Even in this toy example, typeof(foo) becomes quite complicated (at least for my eyes). In my real code, I end up with extremely complex types, even though I have only about of 4 or 5 levels of nested structs and the structs have only 2 or 3 fields each.

My question is, will I run into a (compination, runtime) bottleneck by recording so much info into the type name?

The problem is that I only see an alternative: Do not use type parameters, which will lead to a type-unstable code…

Any help will be highly appreciated!

cortner · June 18, 2019, 6:57am

Thank you for asking that question. I’ve often wondered the same.

quinnj · June 18, 2019, 7:13am

That’s quite the parameterized type!

My guess is that you will in fact run into compilation issues. There’s definitely such a thing as “too much type information” in Julia. Particularly when considering code meant to run in a production setting, you actively want to avoid as much dynamic compilation at runtime as possible (since compiling “stops the world” leaving an application unresponsive).

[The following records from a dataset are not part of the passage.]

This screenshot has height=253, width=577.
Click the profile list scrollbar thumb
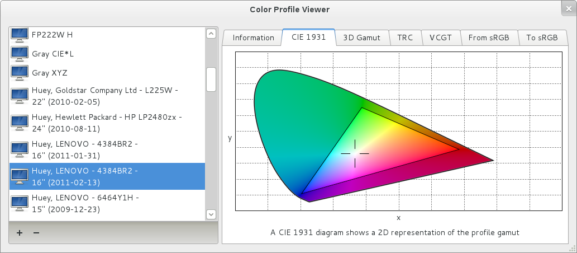click(211, 79)

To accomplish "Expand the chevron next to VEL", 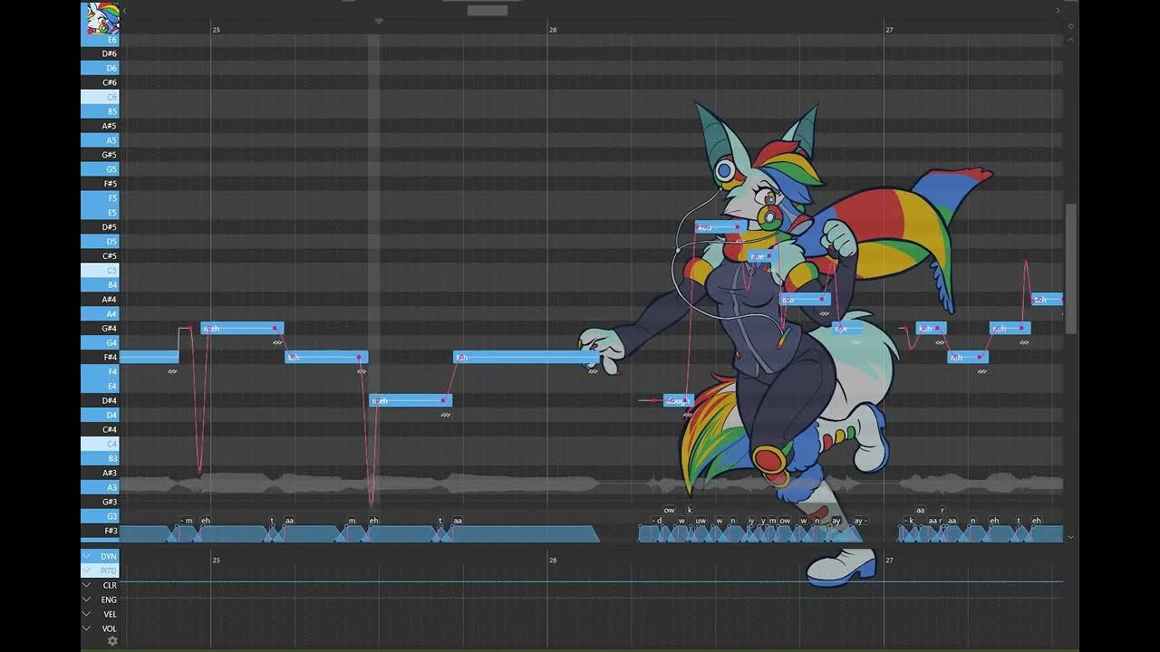I will pos(87,614).

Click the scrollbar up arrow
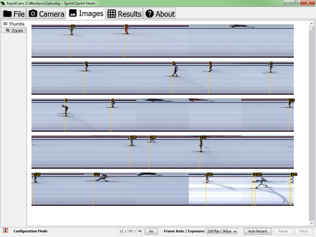click(312, 23)
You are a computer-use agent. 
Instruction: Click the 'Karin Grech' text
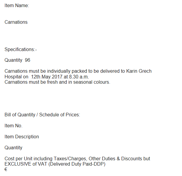coord(139,71)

Leaving a field type “untyped” is perfectly acceptable; oftentimes, there are ways to define “getters” that can extract a specific member of a deeply nested type which can then be passed to an operational function to work on that specific member. Consider:

struct Foo
    a
    b
end

get_foo_a_c(f::Foo) = f.a.c

function do_cool_things_on_c(c::CType{A, B}) where {A, B}
    # this function will be compiled for each unique CType
end

do_cool_things_on_c(get_foo_a_c(foo))

In this contrived example, we leave the initial Foo fields untyped, then define a “getter” function get_foo_a_c which pulls this c member out of foo. While this extraction function is indeed type unstable, we then pass c to the do_cool_things_on_c function, which will be compiled fresh for this specific CType. So we pay a small cost of type unstability in extraction, and still get the benefits of type stable compiled code in do_cool_things_on_c which is probably doing a large ratio of work compared to the small cost of type instability of extracting c from Foo.

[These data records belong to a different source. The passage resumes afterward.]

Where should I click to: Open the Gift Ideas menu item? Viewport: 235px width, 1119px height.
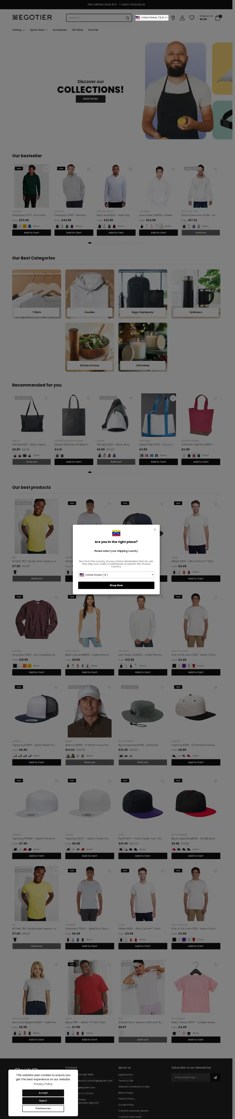pyautogui.click(x=77, y=30)
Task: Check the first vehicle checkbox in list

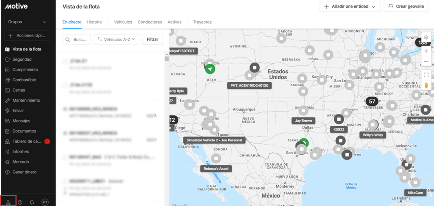Action: click(65, 61)
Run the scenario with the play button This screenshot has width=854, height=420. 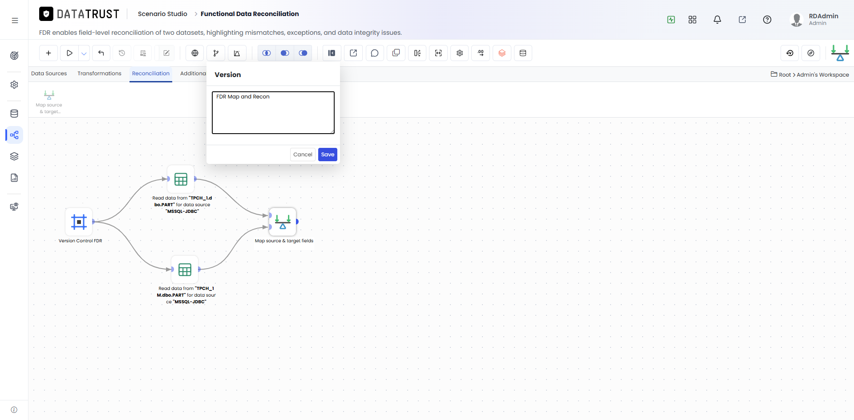[x=69, y=53]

This idea involves using a “function barrier” as outlined in the manual, which allows fresh compilation of a function with the runtime types of the values pass as arguments. This idea is used in CSV.jl, which involves an inherently type unstable process: various parsing and file options are passed as arguments to CSV.read, objects with type parameters are generated at runtime (type unstable), but then all these parsing options are passed to an explicit parsing function that does the vast majority of the csv file parsing work, with type stability. So we pay a small type instability cost in order to have type stable code later.

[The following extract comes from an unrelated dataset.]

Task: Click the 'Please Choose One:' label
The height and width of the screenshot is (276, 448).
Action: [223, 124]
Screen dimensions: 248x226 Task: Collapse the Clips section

At the end of the day, you should really just benchmark things and take note of where things tend to get bogged down. It might be the case that compilation doesn’t have much of an issue with things, so don’t worry about it. But if you do find a certain case where compilation takes a long time, that’s when you can start to consider different ways to structure your data to find a better balance: a little type stability in a few places while keeping main kernel functions type stable.

Hope that helps.

Tamas_Papp · June 18, 2019, 7:14am

I don’t quite see where you are hardcoding anything in your example, the constructor takes care of figuring the type out.

Using (parametric) concrete types adapted to your code, you trade off compilation time for runtime. This is frequently the sensible choice. If your code uses a lot versions of a parametric type, you may gain from being less specific. But always benchmark.

fverdugo · June 18, 2019, 9:50am

Thank you very much for your detailed answer!

In some places of the code, I am already using type unstable structs + function barriers as you mentioned. I have to better check if some of the type parameters can be removed without affecting performance very much

fverdugo · June 18, 2019, 9:52am

Thanks for the answer. The link to being less specific is useful.